The official blog post details how, in the coming weeks, Google will update Chrome’s UI based on Material You design language. According to the post, the redesign will refresh Chrome’s icons to make them more legible as well as create new color palettes that better complement your tabs and toolbar. These changes make it much easier to distinguish between profiles, like your work and personal accounts. Chrome will also be better integrated with your operating system so it can adapt to OS-level changes like dark mode.
Other quality-of-life changes include a more comprehensive menu for faster access to extensions, Google Translate, Password Manager, and more. This redesign had been first announced and pushed down through Google Canary earlier in 2023 and now regular users will finally get to reap the benefits.
The Chrome Web Store is also getting redesigned, with a fresh interface to make finding extensions easier. This includes extension categories – like AI-powered extensions and Editors' spotlight – as well as personalized results. Safety Check is also getting expanded to better identify extensions that have been recently unpublished, are in violation of policies, or are potentially malicious. And thanks to third-party tools, businesses can also risk-access extensions before applying them broadly.
Over the past few months, Chrome has been getting updates to make search much easier and safer, as well as several new features on its mobile version that enhance search capabilities and convenience. And now Google Safe Browsing, which automatically blocks potentially dangerous websites, will be upgraded as well. To combat the speed and sheer numbers of new phishing websites, Safe Browsing will begin checking sites against Google’s known bad site lists in real-time.
Google Chrome isn’t perfect
Seeing all these quality-of-life changes and security improvements is certainly good news. However, not everything is all well, as the browser still has plenty of issues that need addressing.
The biggest and most pervasive issue is privacy. While you may have adblockers keeping you safe from third-party trackers, Google itself is collecting data through its own browser and compiling it, creating detailed profiles on you to sell to advertisers and other websites. And while you can turn off certain settings, it doesn't entirely qualify as protecting your privacy.
There’s also the fact that extensions can be made and uploaded on the Google Web Store in order to steal password data in plaintext source code from other websites. This was proven thanks to a proof-of-concept ChatGPT Chrome extension created by researchers from the University of Wisconsin-Madison. What makes this especially dangerous is that many popular websites like Gmail, Facebook, and Amazon use plaintext to store passwords. And because the extension doesn't contain malicious code or retrieve code from external sources, it is compliant with Manifest V3, which is a protocol that’s supposed to protect against such abuse in the first place.

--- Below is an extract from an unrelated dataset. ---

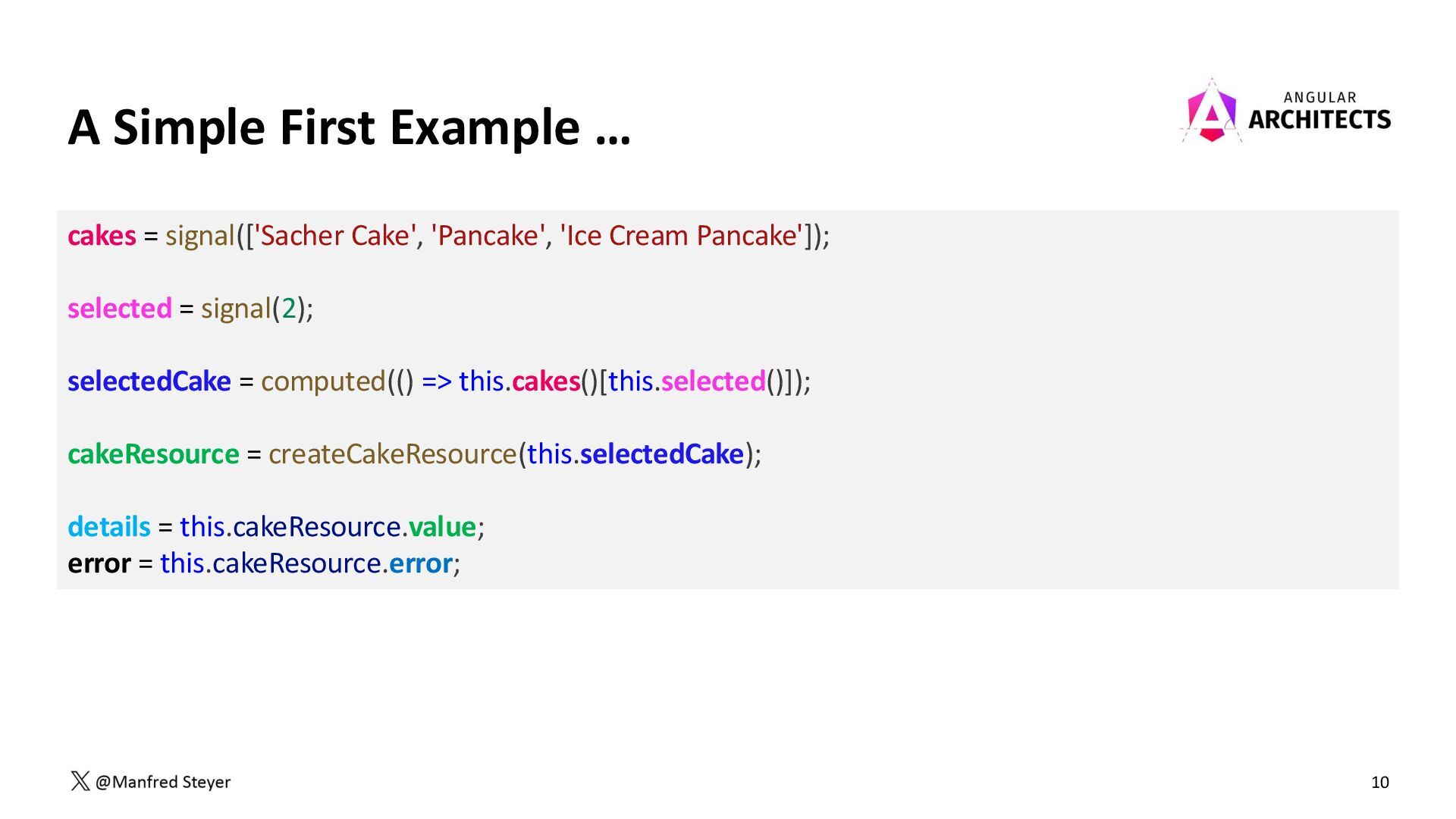The width and height of the screenshot is (1456, 819).
Task: Click the small ANGULAR text above ARCHITECTS
Action: click(x=1320, y=98)
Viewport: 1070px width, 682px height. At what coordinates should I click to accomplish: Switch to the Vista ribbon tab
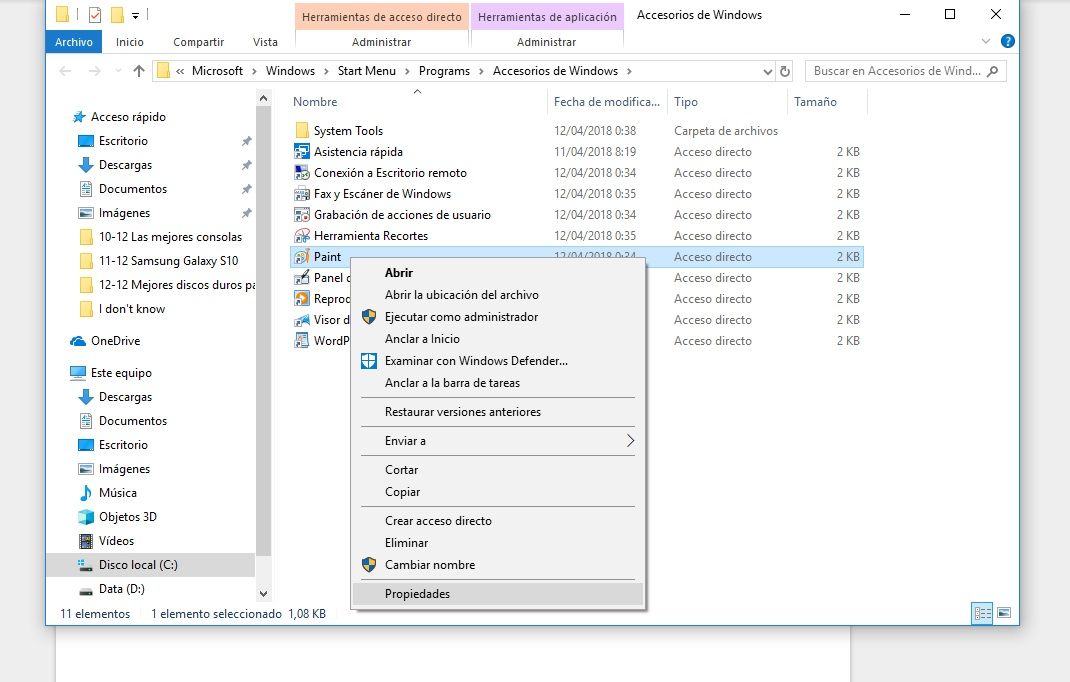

Manifest V3 is its own can of worms, as the biggest controversy to stem from it is that it will break ad blockers thanks to it being able to deprecate certain capabilities of the WebRequestAPI that ad-blocking extensions require to function. Since then, its launch has been delayed several times, but eventually, it will be released and will cause major issues for users relying on adblockers to protect private information.
Our suggestion? Consider switching from Google Chrome to the king of browsers instead.